Von Andreas Schubert

Eineinhalb Minuten bei 450 Grad, nur so wird laut Mario Gargiulo eine Pizza perfekt. Der Mann muss es wissen, er stand schließlich lange genug am Ofen. Der Italiener war der erste Pizzabäcker Münchens, dieses Jahr feiert die Pizzeria Bei Mario ihren 50. Geburtstag. Mario Gargiulo ist jetzt 81 Jahre alt - und steht noch immer gerne in der Küche. Auch wenn seit zehn Jahren seine Tochter Marie-Lisa, 30, das Lokal in der Adalbertstraße 15 leitet.

Die beiden sitzen an einem Tisch am Eingang der Pizzeria und erzählen aus ihrem Leben. Sie, wie sie schon von klein auf im Betrieb mitgeholfen, später an der Bar gearbeitet und sich dann für eine gastronomische Laufbahn entschlossen hat. Er, wie er 1959 nach München kam, um Deutsch zu lernen - und dann hier blieb.

Sie, wie sie als talentierte Pianistin eigentlich Musik studieren wollte, sich dann aber in Rom zur Köchin ausbilden ließ. Er, wie er schon nach ein paar Monaten wieder nach Italien zurück wollte, aber dann zufällig eine Stelle als Chefkoch in einem Ristorante in der Residenzstraße bekam. Sie, wie sie des Vaters Laden übernommen und - aller Skepsis des Seniorchefs zum Trotz - modernisiert hat.

Die Geschichte eines erfolgreichen Einwandererschicksals

Vater und Tochter tauschen immer wieder liebevolle Blicke aus, korrigieren sich gegenseitig bei Kleinigkeiten. Und natürlich hat der Vater mehr zu erzählen. Es ist die Geschichte eines erfolgreichen Einwandererschicksals, die Geschichte von einem, der auszog, um in der Ferne sein Glück zu machen. Der Zuhörer merkt dem Pizza-Pionier an, dass er seine Geschichte schon Dutzende Male erzählt hat.

Es gibt viele Zeitungsartikel über ihn, der Bayerische Rundfunk hat ihn vor ein paar Jahren in der Reihe "Lebenslinien" ausführlich porträtiert. Aber Gargiulo erzählt seine Geschichte immer wieder gerne. Alles sei ihm nur mit viel Arbeit und Fleiß gelungen, betont er: "Urlaub? Hab ich nie gemacht". Und darauf, dass er 1966 seinen eigenen Laden gegründet hat und dieser sich bis heute hält, ist er ganz offenkundig stolz.

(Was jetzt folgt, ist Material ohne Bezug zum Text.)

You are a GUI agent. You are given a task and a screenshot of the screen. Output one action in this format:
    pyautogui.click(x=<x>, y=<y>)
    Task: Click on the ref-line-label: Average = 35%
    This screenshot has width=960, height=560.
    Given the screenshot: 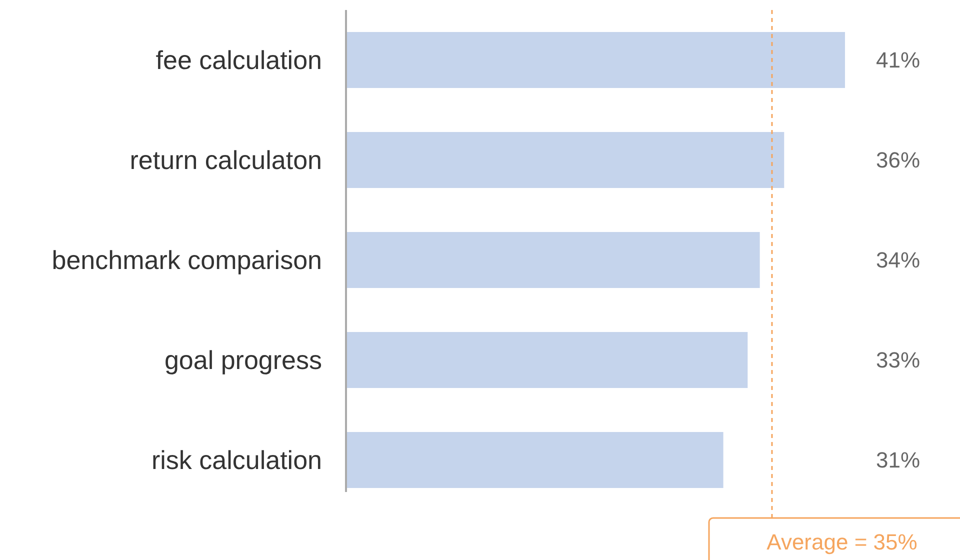 What is the action you would take?
    pyautogui.click(x=842, y=542)
    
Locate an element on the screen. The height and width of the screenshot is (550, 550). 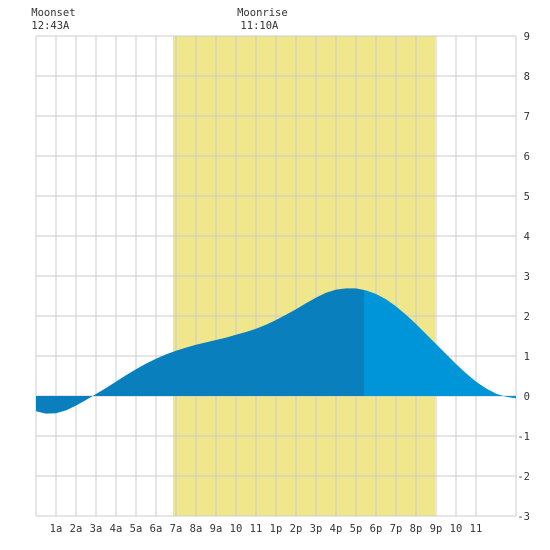
x-tick-label: 9p is located at coordinates (436, 529).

Als ältestes von sieben Kindern wuchs Gargiulo in einem Dorf in der Nähe von Sorrent südlich von Neapel auf. Die Familie lebte in einfachen Verhältnissen. Mario lernte Koch, und nach seiner Zeit beim Militär beschloss er, "dass ich mal was anderes sehen muss". Kurz vorher hatte er sich in eine junge Frau aus Ravensburg verliebt, die beiden wollten heiraten, er sollte mit Unterstützung seines künftigen Schwiegervaters ein Lokal in Memmingen eröffnen. Doch der erschien nicht zu einem vereinbarten Treffen. Also fuhr Mario nach München, wo nach zwei Monaten seine Ersparnisse aufgebraucht waren.

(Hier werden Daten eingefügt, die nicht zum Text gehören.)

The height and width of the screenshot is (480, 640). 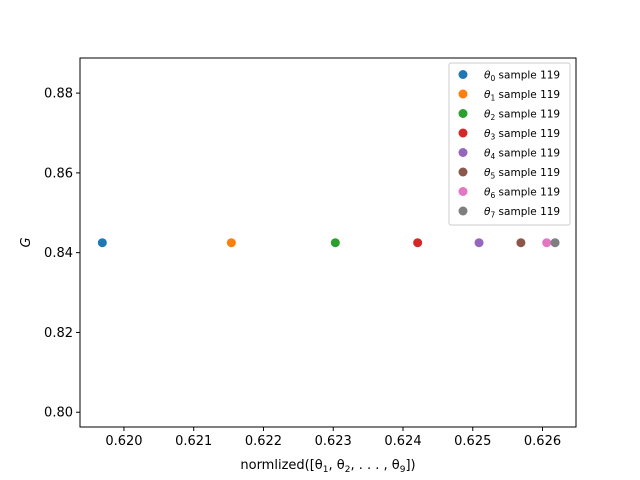 I want to click on legend-entry: θ2 sample 119, so click(x=509, y=116).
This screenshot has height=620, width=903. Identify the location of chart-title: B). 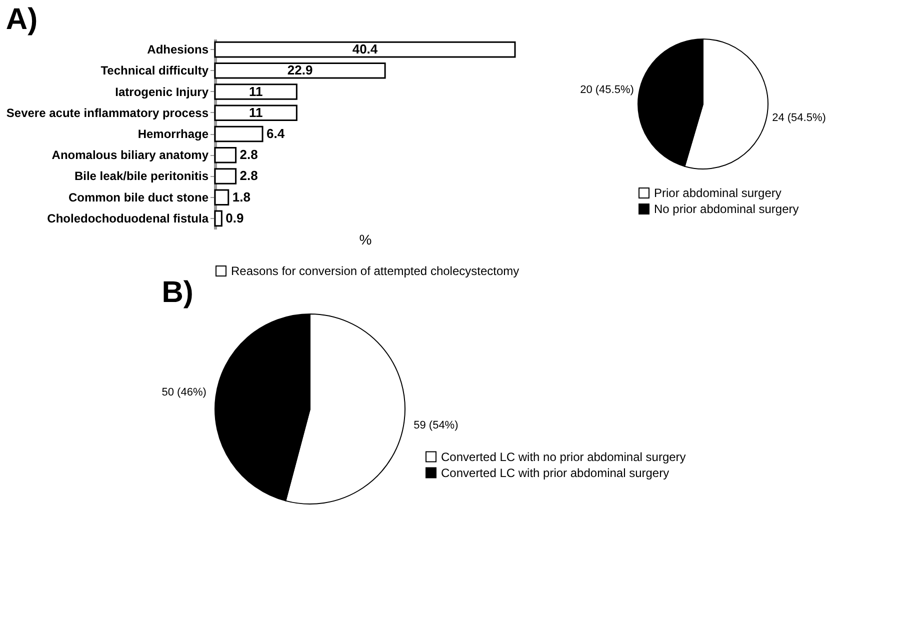
(178, 292).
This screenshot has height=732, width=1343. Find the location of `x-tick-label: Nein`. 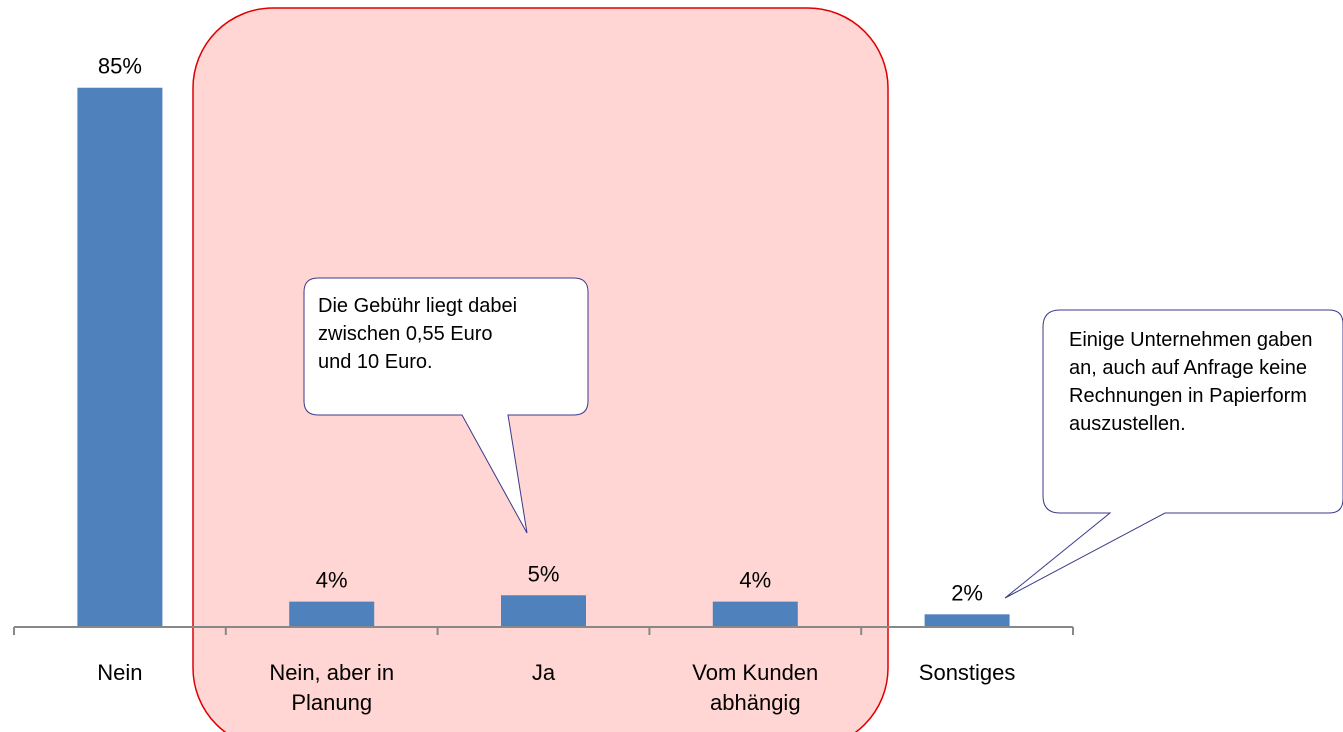

x-tick-label: Nein is located at coordinates (120, 672).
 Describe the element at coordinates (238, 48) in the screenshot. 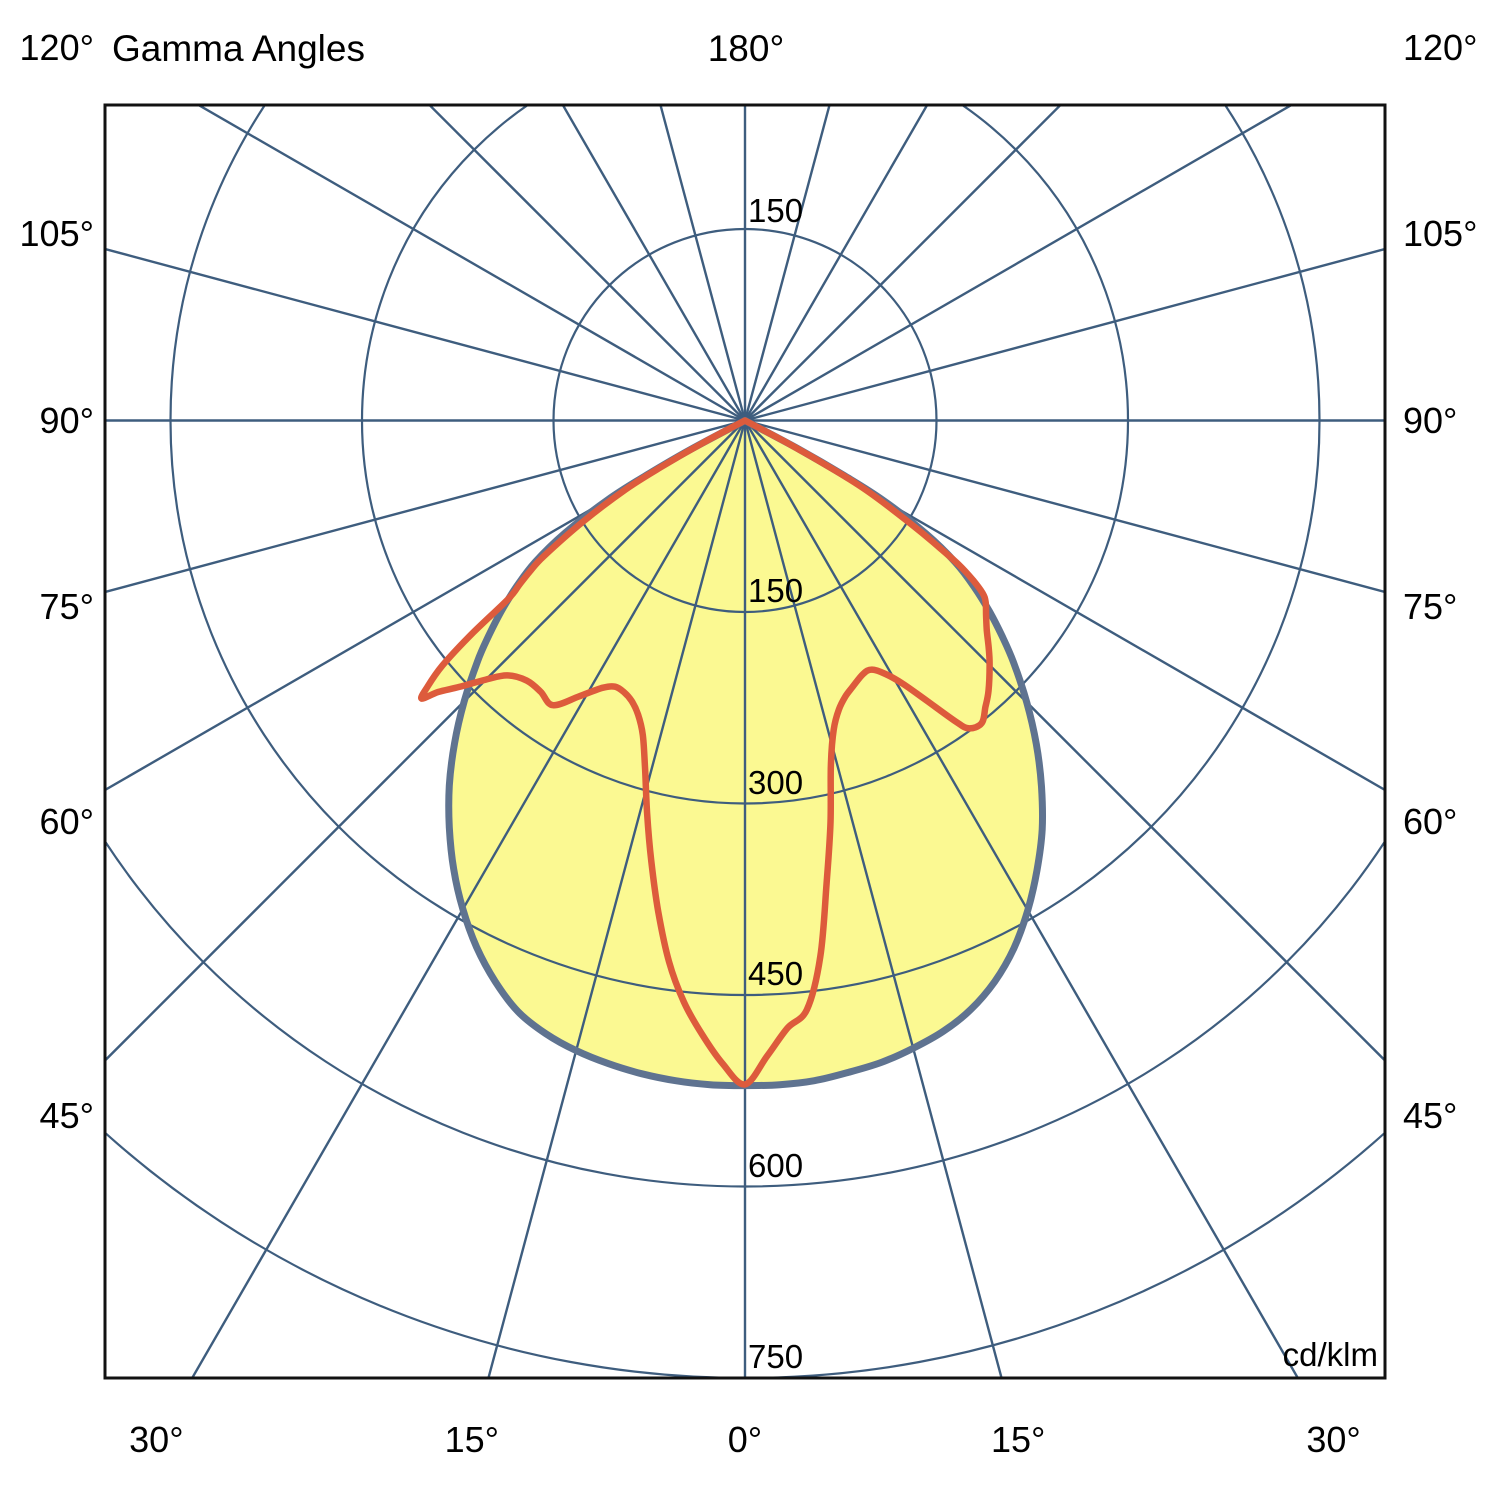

Gargiulos Konzept schlug bei den Münchnern ein

Von seinem letzten Geld wollte er im Ristorante Bellina noch einen Teller Spaghetti essen, als er mitbekam, dass die Chefin verzweifelt einen Küchenchef sucht. Er stellte sich vor, doch die Antwort lautete: "Ich brauche einen Küchenchef, kein Kind." Also bot der 25-Jährige an, eine Woche auf Probe ohne Bezahlung zu arbeiten. Die Bedingung der Chefin: Er sollte jeden Tag vier neue Rezepte mitbringen. Mit dem Job klappte es, später arbeitet Mario noch in einem anderen Lokal am Marienplatz, bis er dort hinschmeißt und beschließt, auf eigenen Füßen zu stehen.

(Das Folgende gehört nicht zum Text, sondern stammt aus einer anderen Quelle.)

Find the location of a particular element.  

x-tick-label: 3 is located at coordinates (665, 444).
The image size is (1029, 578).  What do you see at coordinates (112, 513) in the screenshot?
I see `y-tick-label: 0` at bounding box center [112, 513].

Die erste Beziehung war inzwischen zerbrochen. Mario heiratet eine gleichaltrige Frau aus Italien, um seine Mutter glücklich zu machen. Doch nach zehn Jahren ist auch diese Ehe vorbei. 1979 schließlich - "Bei Mario" hatte inzwischen eine dritte Filiale in der Adalbertstraße - lernt er seine heutige Frau Edith kennen, Mutter von Marie-Lisa.

Mario Gargiulo betont immer wieder, wie wichtig Fleiß ist. "Von 1960 bis 1966 habe ich Tag und Nacht gearbeitet", sagt er. Ausgehen kommt für den jungen Mann nicht in Frage, stattdessen spart er eisern und kann auch noch Geld in die Heimat schicken. In seinen ersten Laden in der Hiltenspergerstraße steckt er 30 000 Mark Erspartes, um das heruntergekommene Lokal zu modernisieren und mit einem richtigen Pizzaofen auszustatten.

Vorher, als angestellter Koch, hatte er zwar schon auch Pizza hergestellt, den Teig aber frittiert. Das Konzept schlug bei den Münchnern ein. 1971 folgt Lokal Nummer zwei an der Luisenstraße, das er 1996 an seinen zwölf Jahre jüngeren Bruder Raffaele verkaufte. 1974 dann das heute einzige "Bei Mario" an der Adalbertstraße.

Promis werden behandelt wie alle anderen Gäste

Dort ist jetzt Marie-Lisa die Chefin, eine große, attraktive Frau, die ihren Job genauso leidenschaftlich erledigt wie einst der Vater. Von ihm hat sie übernommen, dass die Qualität über alles geht. Und dass sich Gäste in einem Lokal wohl fühlen müssen. So hat sie in den vergangenen Jahren das Lokal behutsam umgestaltet, er ist heller als früher, "insgesamt etwas weiblicher", wie sie findet. Und dem Vater hat sie im hinteren Bereich des Restaurants eine Fotowand mit alten Aufnahmen von ihm gewidmet - ein Geschenk zum Geburtstag. "Es ist ein richtiger Familienbetrieb", sagt Marie-Lisa.

Und ein Familienlokal: Inzwischen kommt schon die dritte Generation Münchner regelmäßig ins Bei Mario. Die meisten Gäste kennen die Wirtsleute beim Namen. Die Unterhaltung wird immer wieder mal unterbrochen, weil einer von beiden jemanden begrüßen muss. Dass auch so mancher Prominente hierher kommt, ist klar.

Doch viele erkennt Marie-Lisa gar nicht. Eine sehr präsente TV-Schauspielerin habe sie mal nicht bevorzugt bedient und die Frage "wissen Sie überhaupt wer ich bin", verneinen müssen. Promis werden hier behandelt wie alle anderen Gäste, betont die Wirtin. Promi-Fotos, wie man sie aus vielen anderen Lokalen kennt, gibt es hier auch keine. Bis auf eine Ausnahme: Sie zeigt Mario Gargiulo in den Siebzigern mit Sophia Loren.